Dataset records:
# # # #

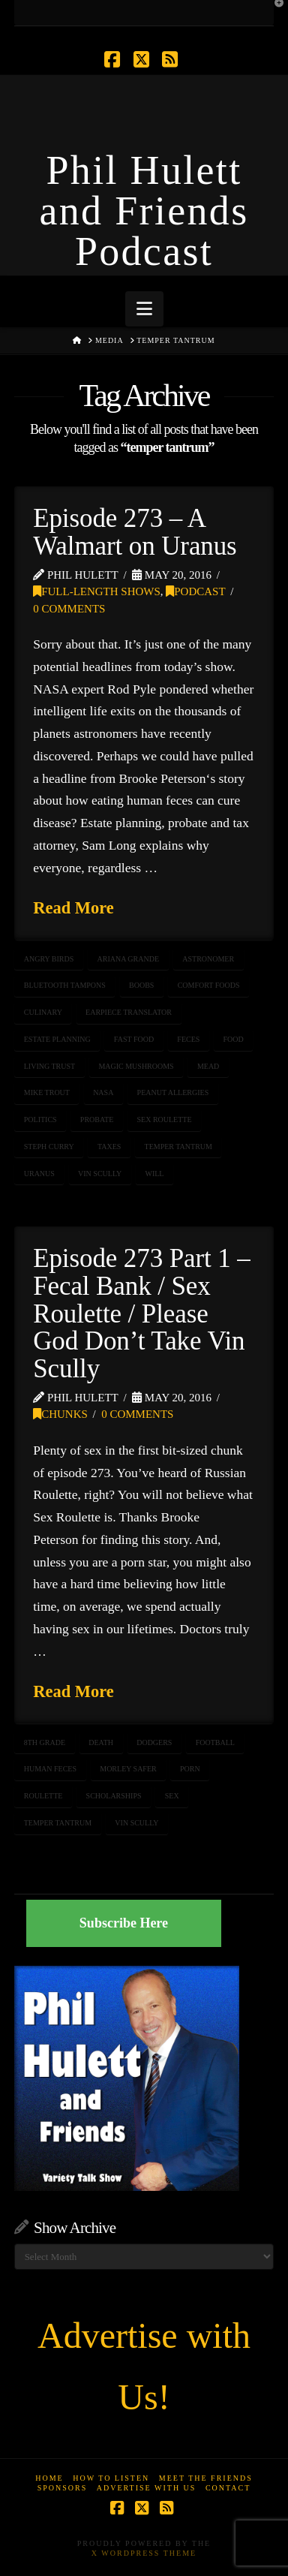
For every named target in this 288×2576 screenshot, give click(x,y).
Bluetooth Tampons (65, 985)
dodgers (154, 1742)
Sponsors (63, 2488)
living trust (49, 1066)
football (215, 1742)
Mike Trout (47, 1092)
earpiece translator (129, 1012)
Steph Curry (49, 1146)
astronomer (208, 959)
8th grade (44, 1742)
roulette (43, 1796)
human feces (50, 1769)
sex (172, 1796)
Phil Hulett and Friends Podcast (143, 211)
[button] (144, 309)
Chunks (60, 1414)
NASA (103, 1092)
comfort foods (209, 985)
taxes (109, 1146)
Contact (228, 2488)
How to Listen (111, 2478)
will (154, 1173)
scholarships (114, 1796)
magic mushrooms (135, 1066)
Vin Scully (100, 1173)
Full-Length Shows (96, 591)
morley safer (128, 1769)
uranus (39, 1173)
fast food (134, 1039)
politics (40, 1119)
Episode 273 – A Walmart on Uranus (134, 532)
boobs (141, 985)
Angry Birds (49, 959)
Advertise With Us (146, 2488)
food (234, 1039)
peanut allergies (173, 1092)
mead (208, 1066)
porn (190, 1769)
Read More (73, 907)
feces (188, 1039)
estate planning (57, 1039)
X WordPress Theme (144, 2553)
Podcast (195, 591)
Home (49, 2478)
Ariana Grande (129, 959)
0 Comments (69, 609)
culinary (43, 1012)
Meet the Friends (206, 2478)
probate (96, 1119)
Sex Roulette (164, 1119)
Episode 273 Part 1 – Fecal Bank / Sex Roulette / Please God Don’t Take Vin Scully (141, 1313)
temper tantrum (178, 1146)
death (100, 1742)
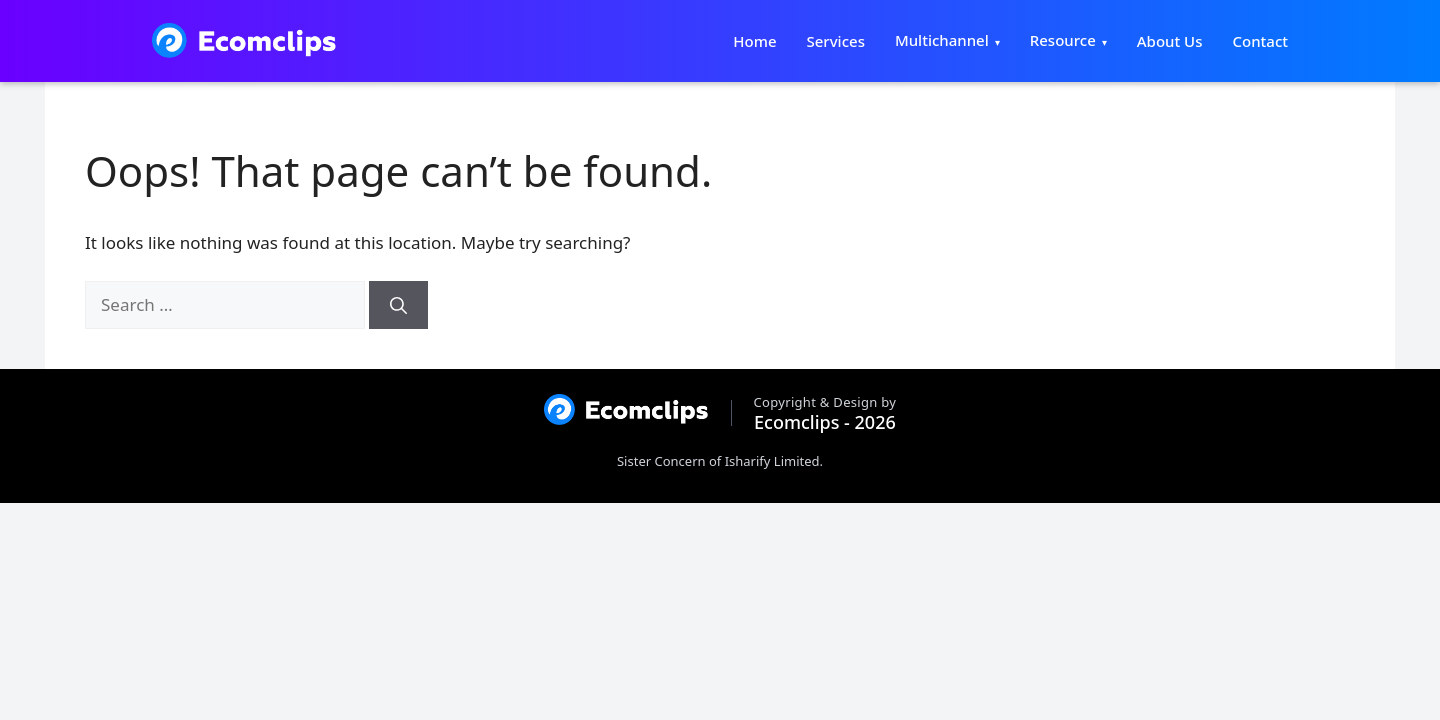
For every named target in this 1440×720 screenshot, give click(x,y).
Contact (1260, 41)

# # # #

▶ WORK REQUIRED: Render the records from the line that contains "Advertise With Us (146, 2488)" through the line that contains "Episode 273 Part", both included, as a numbered list with blank lines left out.

▶ THE SOLUTION:
1. Advertise With Us (146, 2488)
2. food (234, 1039)
3. peanut allergies (173, 1092)
4. mead (208, 1066)
5. porn (190, 1769)
6. Read More (73, 907)
7. feces (188, 1039)
8. estate planning (57, 1039)
9. X WordPress Theme (144, 2553)
10. Podcast (195, 591)
11. Home (49, 2478)
12. Ariana Grande (129, 959)
13. 0 Comments (69, 609)
14. culinary (43, 1012)
15. Meet the Friends (206, 2478)
16. probate (96, 1119)
17. Sex Roulette (164, 1119)
18. Episode 273 Part 1 – Fecal Bank / Sex Roulette / Please God Don’t Take Vin Scully (141, 1313)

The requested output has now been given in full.